Mianmar libertará mais presos políticos na segunda-feira

Mianmar vai declarar na segunda-feira uma nova anistia e incluirá prisioneiros políticos, anunciaram funcionários birmaneses neste domingo.

Em 12 de outubro, numa primeira anistia, foram libertados 6.300 detidos, entre eles 200 presos políticos.

Entre eles havia membros da Liga Nacional pela Democracia (LND), o partido dissolvido da opositora Aung San Suu Kyi. Mas não havia nenhum líder do levante estudantil reprimido de 1988, um dos mais importantes dos últimos 50 anos no país.

O número de prisioneiros políticos em Mianmar é desconhecido. Há alguns meses, as organizações de direitos humanos e o Ocidente calculavam que havia cerca de 2 mil.
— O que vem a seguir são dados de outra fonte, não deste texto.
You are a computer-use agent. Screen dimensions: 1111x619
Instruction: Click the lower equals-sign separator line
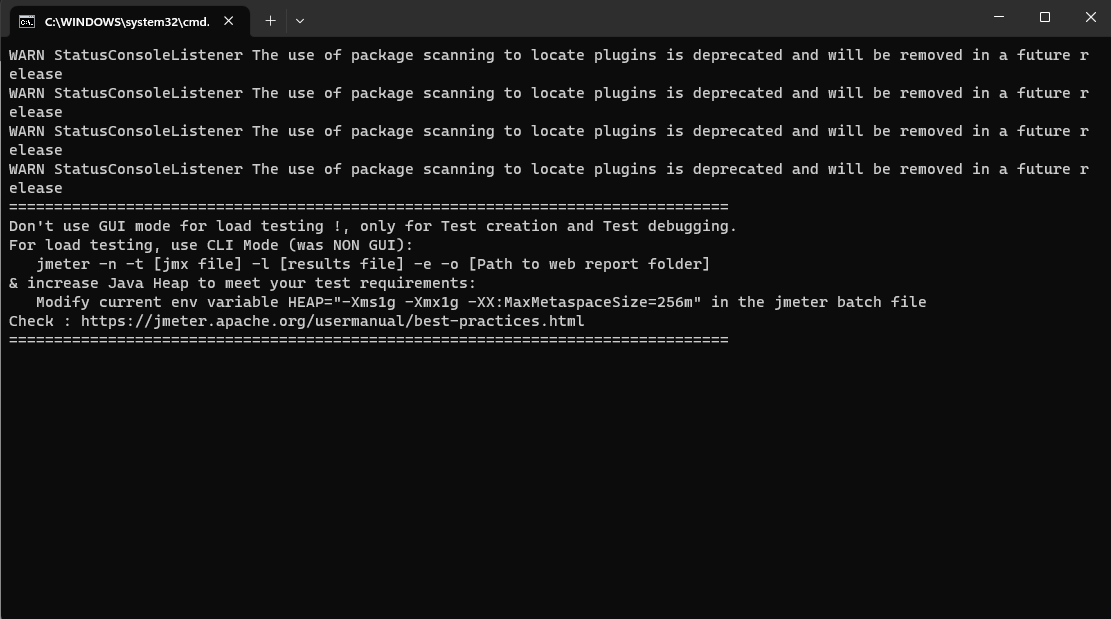[x=368, y=340]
Mas em uma carta aberta e publicada neste domingo pelo jornal oficial New Light of Myanmar, a comissão birmanesa de direitos humanos falou de 500 presos políticos, incluindo os 200 libertados em outubro.

O porta-voz da LND, Nyan Win, disse neste domingo à AFP que restam 500 presos políticos nas prisões birmanesas.

Em março passado, a junta militar até então no poder se autodissolveu e transmitiu o comando a um governo civil. O novo regime, que continua controlado pelos militares, fez vários gestos de abertura, abrindo um diálogo com Suu Kyi e renunciando a um projeto de represa muito impopular.